Mountain resort symbolized North/South co-operation . . .

North Korea’s state news agency reported today that leader Kim Jong-un visited the Mount Kumgang resort, developed jointly with South Korea in 1999 in a bid to normalize North-South relations, where he ordered the removal of “all the unpleasant-looking facilities” built by the South. Kim did signal his interest in discussing the matter with the South prior to moving forward, adding South Koreans are “always welcome” to Mount Kumgang. But his comments on the symbolic facilities point to a sharp departure from his pro-engagement rhetoric of 2018.

Why does Mount Kumgang matter?

Tourism in Mount Kumgang has been a symbol of North-South engagement since its inception. South Korea’s Hyundai Asan Group invested US$653 million in the development of the resort complex and in doing so was granted a 50-year lease by the North. The resort attracted some two million visitors and much needed cash for Pyongyang during its first decade of operations. The tourism program, however, came to an abrupt halt in 2008 when a North Korean soldier fatally shot a South Korean tourist who wandered into a prohibited area. When Kim and South Korea’s President Moon Jae-in met last September, they agreed to resume the tourism program. However, Pyongyang’s continued missile tests and lack of progress on the denuclearization process have delayed the continuation of the program.

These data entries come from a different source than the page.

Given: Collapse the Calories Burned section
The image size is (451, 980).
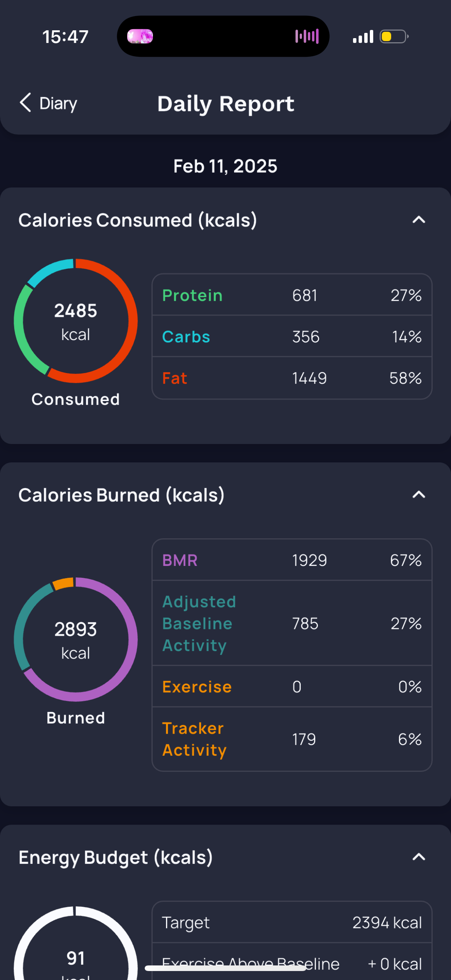Looking at the screenshot, I should 418,495.
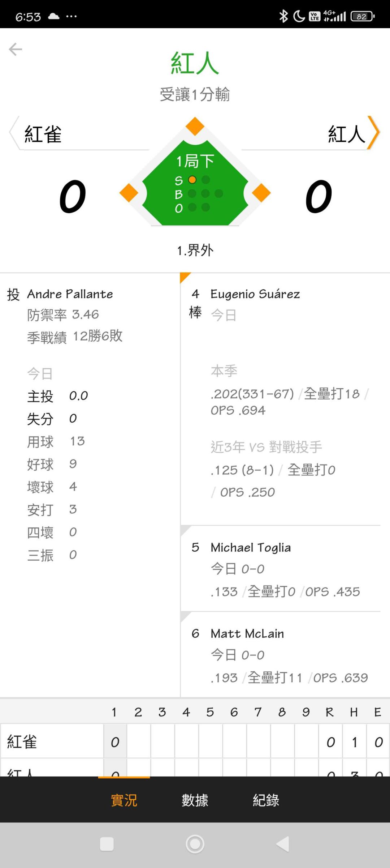Image resolution: width=390 pixels, height=868 pixels.
Task: Tap Android home circle button
Action: pos(195,844)
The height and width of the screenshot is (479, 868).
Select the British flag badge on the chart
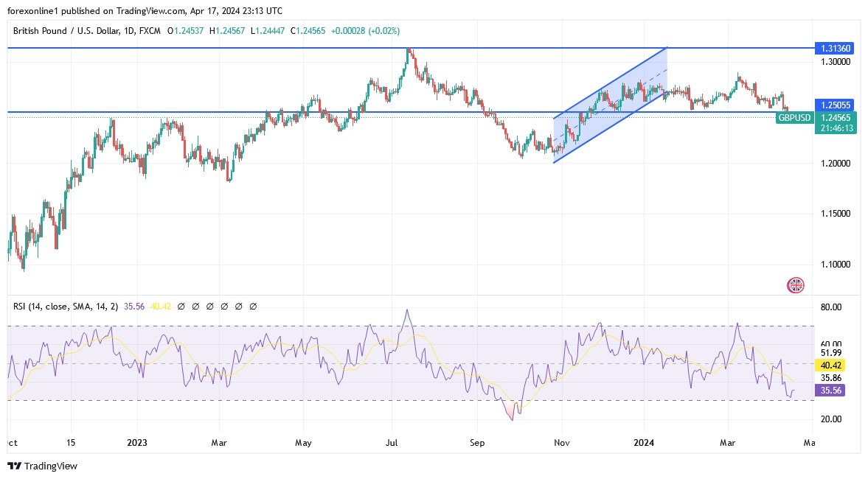pos(795,284)
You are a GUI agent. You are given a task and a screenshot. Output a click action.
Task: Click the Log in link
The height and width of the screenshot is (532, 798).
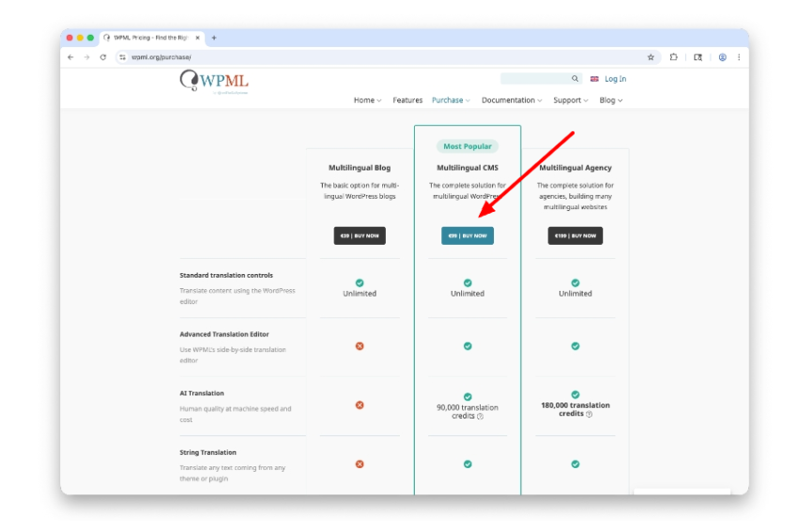tap(615, 79)
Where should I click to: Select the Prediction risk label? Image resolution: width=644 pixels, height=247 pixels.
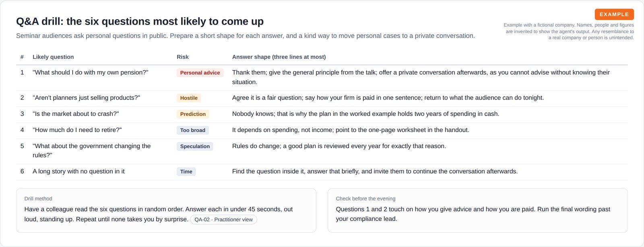pyautogui.click(x=193, y=114)
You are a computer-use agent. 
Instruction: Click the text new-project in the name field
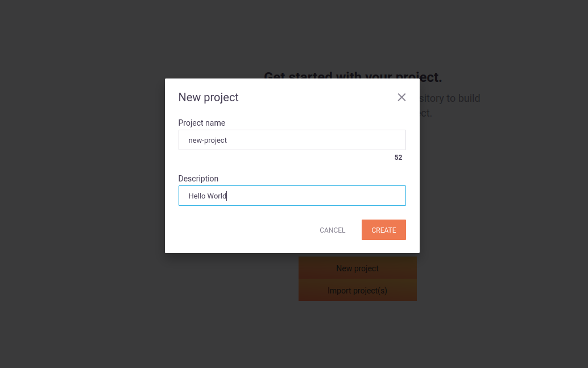(x=208, y=140)
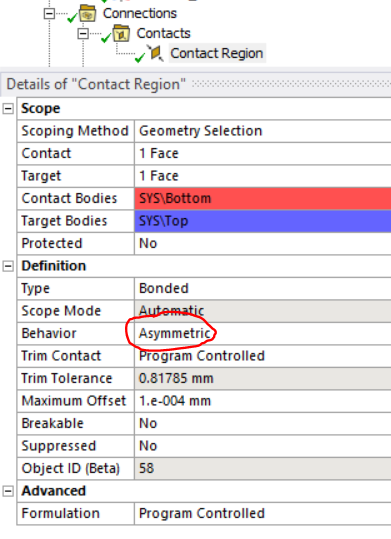Change Breakable setting No
The width and height of the screenshot is (391, 539).
[x=263, y=424]
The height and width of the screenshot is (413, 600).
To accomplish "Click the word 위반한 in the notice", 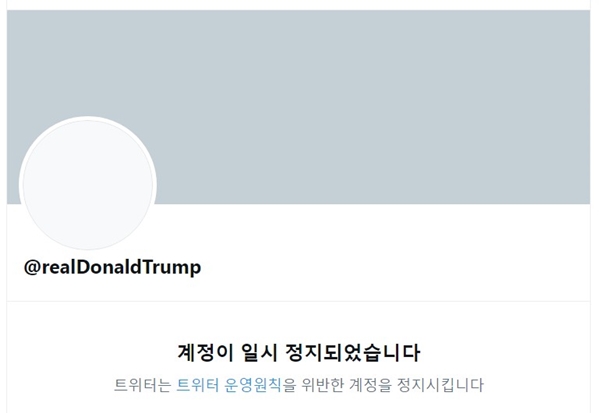I will point(323,385).
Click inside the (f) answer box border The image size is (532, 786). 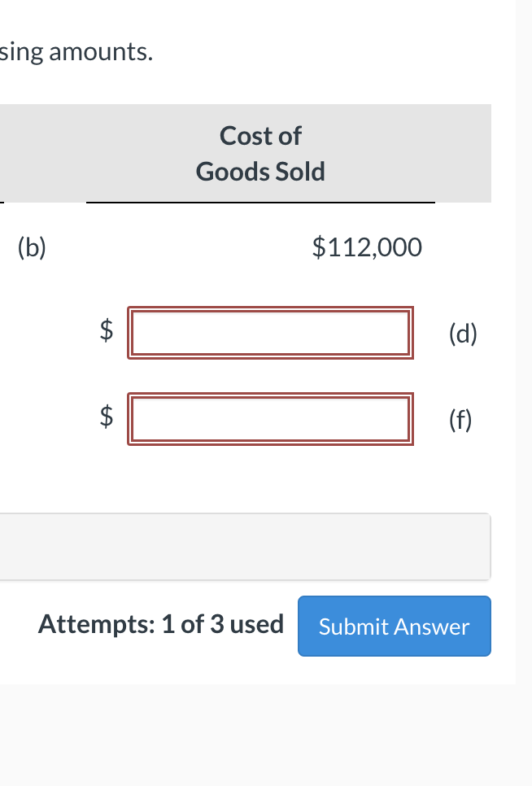point(270,419)
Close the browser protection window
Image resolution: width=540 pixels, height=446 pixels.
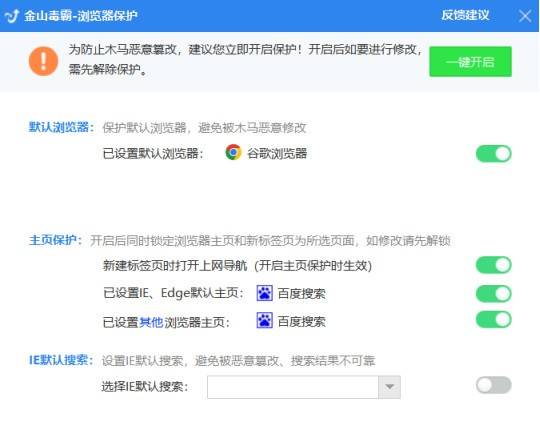click(x=525, y=16)
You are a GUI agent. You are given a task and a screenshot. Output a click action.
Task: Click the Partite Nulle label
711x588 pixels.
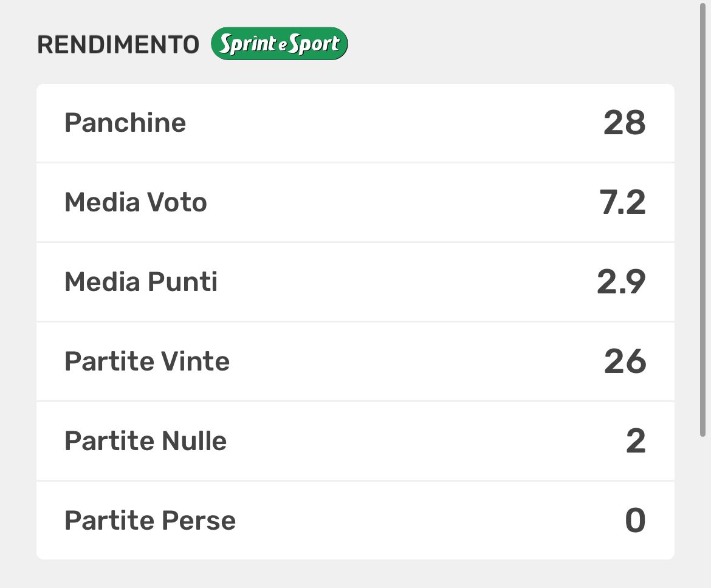pyautogui.click(x=145, y=441)
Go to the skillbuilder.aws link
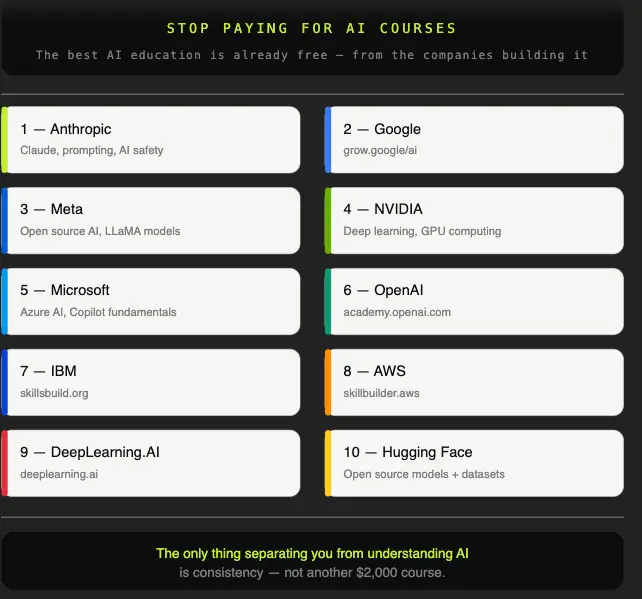 (381, 393)
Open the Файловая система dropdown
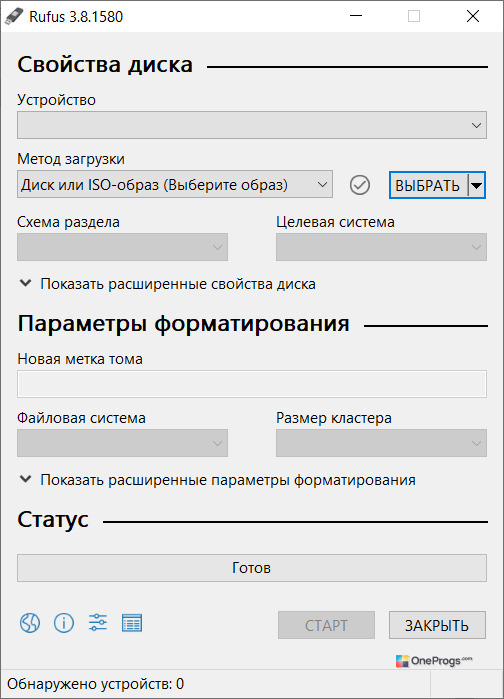504x699 pixels. click(123, 443)
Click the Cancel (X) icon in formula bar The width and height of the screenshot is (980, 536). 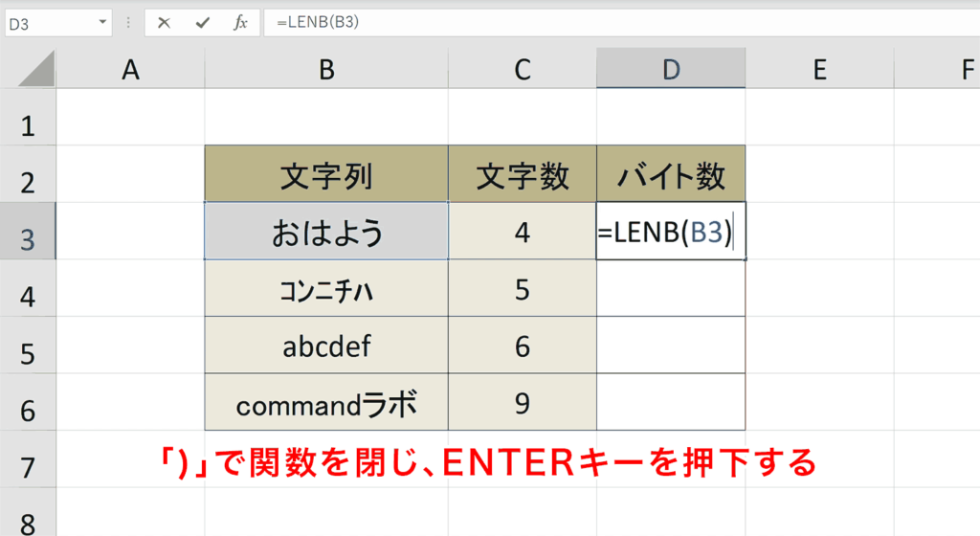click(164, 23)
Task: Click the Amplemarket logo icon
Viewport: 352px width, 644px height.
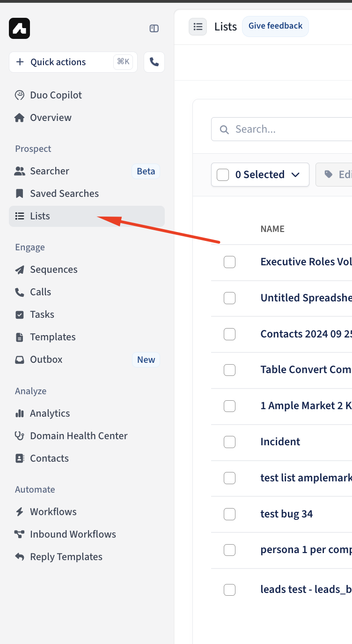Action: tap(19, 28)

A message to Seoul and Washington . . .

Current sanctions on North Korea do not apply to tourism, making the sector economically important for Pyongyang. Kim’s comments suggest frustration with the lack of progress on the lucrative business opportunity, and indicate his intent to establish a more “self-reliant” economic policy. Kim undermined the resort’s symbolic significance by explicitly denying joint ownership of the complex, saying it is the North’s, “won at the cost of blood.” This is bad news for the increasingly beleaguered Moon administration in South Korea, which has banked its political capital on the improvement of relations with the North. Further, analysts have taken Kim’s focus on self-reliance as a signal to the U.S. that it will hold its ground in the currently deadlocked denuclearization discussions.